Foi
a primeira pulsação do Garda com montanha, um princípio de alpes italianos.
Talvez por isso, Salò condensou-nos em encanto originário. Depois do desenho a
sépia, que é como quem diz, das fotos que conseguimos da outra margem, rumámos
à cidade e palmilhámos a beira lago sobre o passadiço. Aquela cidade tem
espírito. Afastada das multidões de Sirmione, engrandece em paisagem o que
perde em gente. E dá vontade de nela morar
(fez-me esquecer que rios e lagos não me fazem o jeito); ficar ali, à
guarda da montanha e seus ciprestes em fuso. Talvez que nela o inverno mais
bonito, a neve pintando cumes e a imobilidade grisalha de ciprestes a prumo,
guarda pretoriana das casas. Depois dos turistas, a respiração compassada da
cidade que a si mesma se devolve. Que nos é vedada. Habitamos a superfície do
seu ser mundano e debutante, a baba que
que transborda. Porém, infinitamente mais bonito há-de ser o mundo interior e
invernoso de Salò: o vento agreste a cortar na pele e prestes mãos enluvadas
escondendo o rosto nos abafos, saudando aqui e ali, uma nuvem de fumo a
condensar a respiração, pernas que se afobam.
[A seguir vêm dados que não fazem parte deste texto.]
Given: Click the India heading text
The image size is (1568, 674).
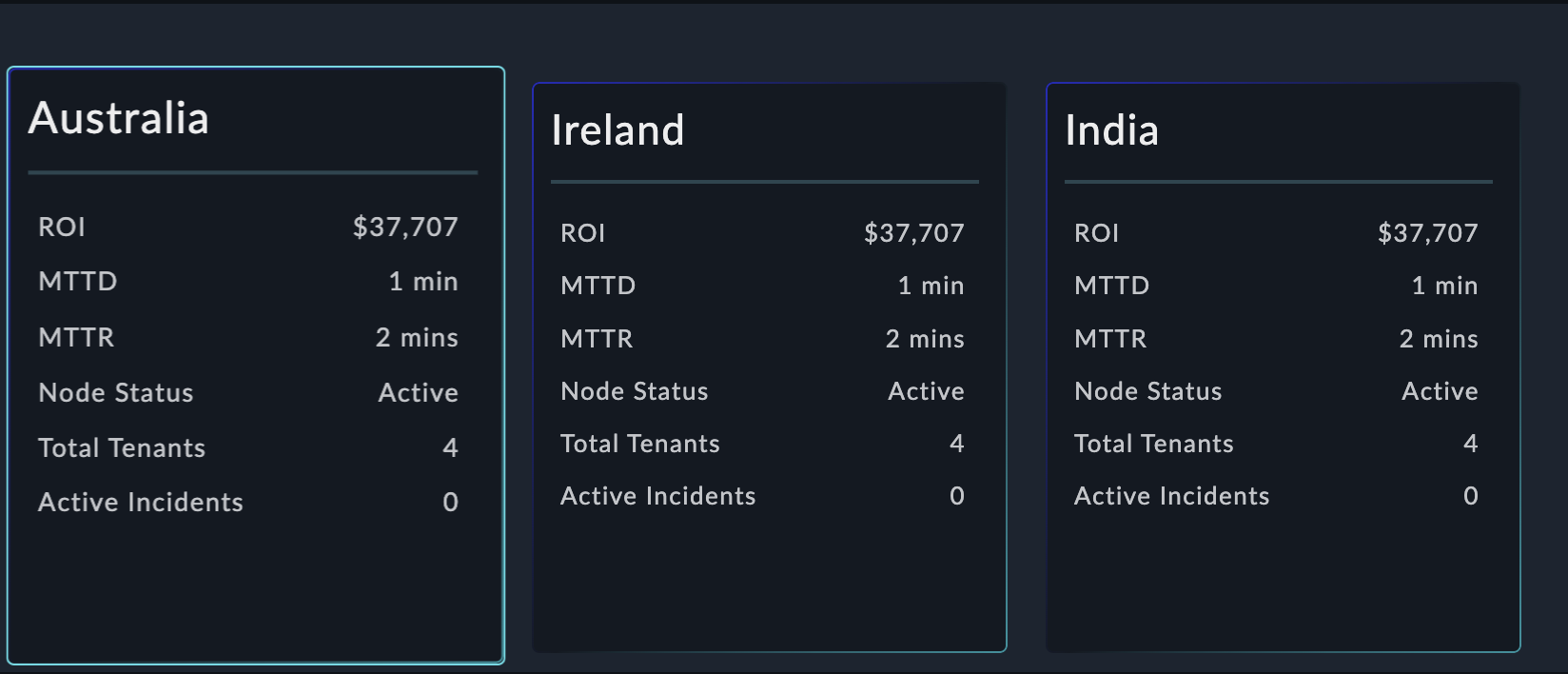Looking at the screenshot, I should [x=1111, y=130].
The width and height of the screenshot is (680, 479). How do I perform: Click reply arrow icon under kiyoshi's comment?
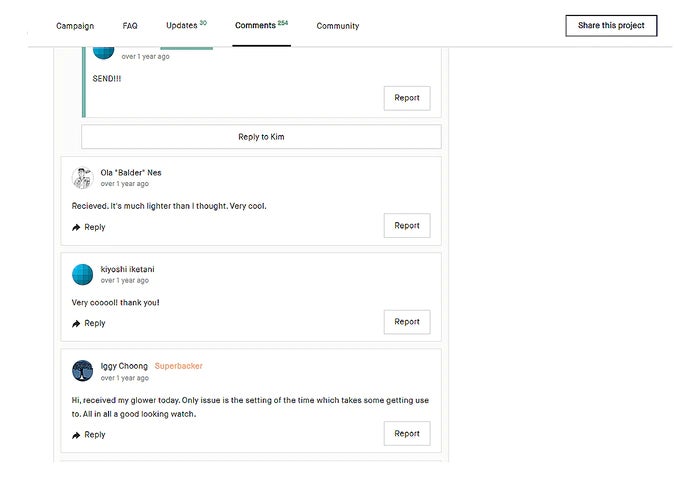76,324
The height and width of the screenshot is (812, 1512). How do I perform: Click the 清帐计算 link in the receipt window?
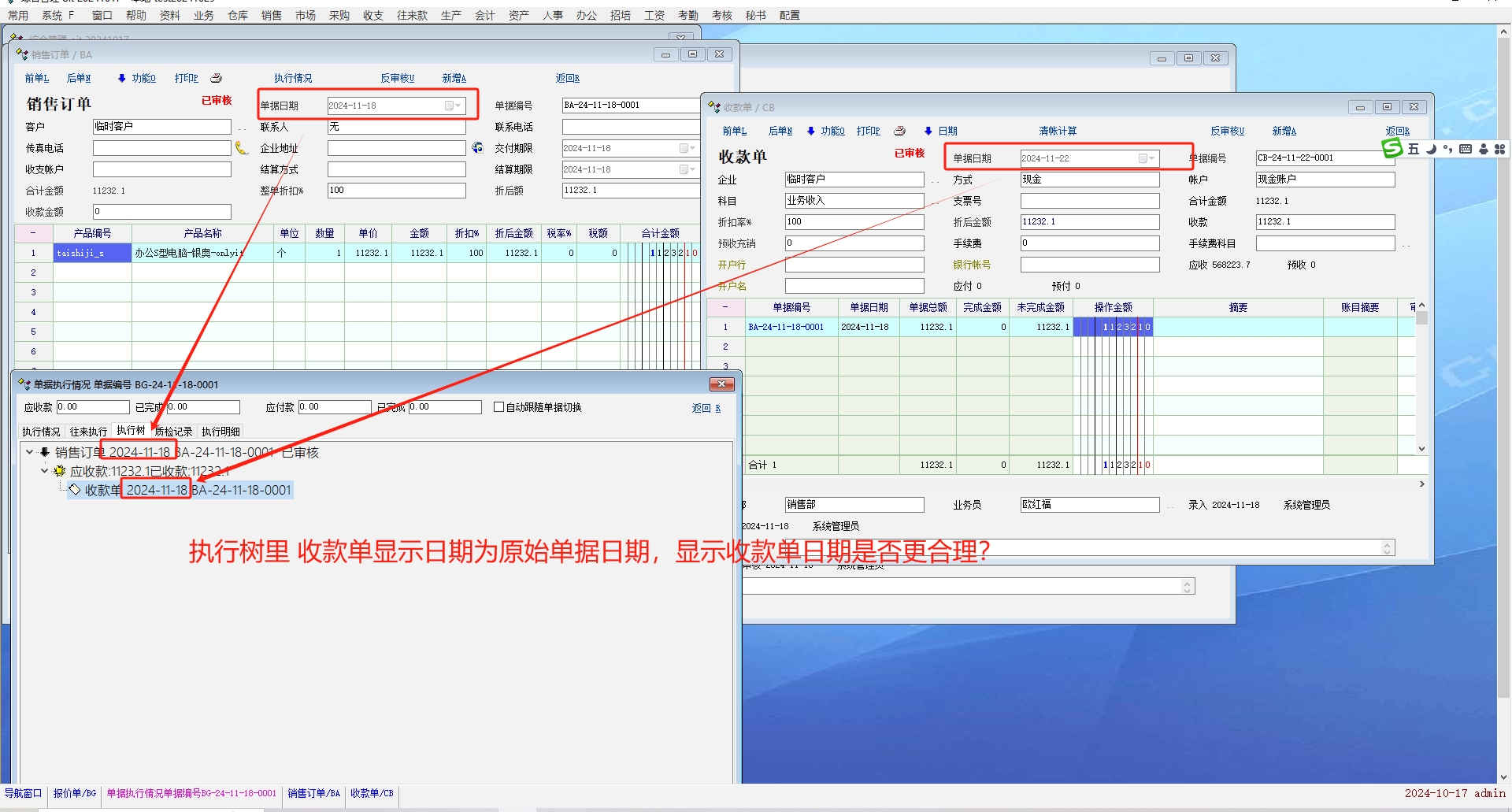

Ou o sol doente a dourá-la em sua
luz amarela, velhos pela beira do lago como cogumelos, o sangue ressuscitando
do bolor de dias pardos, uma vontade verde de fazer coisas. De ser. De afirmar
ao mundo, existo.
Toda
a humanidade mora em Salò. Tem a vida diária que assiste o virar das estações
sem muito pensar e carrega trabalho, compras, garotos, preocupações e amores, sonhos
e alegrias, desânimos profundos. E aquilo que vai acontecendo devagar, parece
súbito: o saco de compras muda em carrinho puxado aos esses pelas ruas, a
agilidade de passos leves desfalece e quase se perde da sua natureza. E a
ausência da necessidade do eu nos outros, tempera o resíduo. Aos poucos se vai
a voz. Restam as mãos sem dádiva e o coração quase sem eco. A velhice sentou-se
para ficar.
No
entanto, a paisagem pouco difere. E renova a cada estação.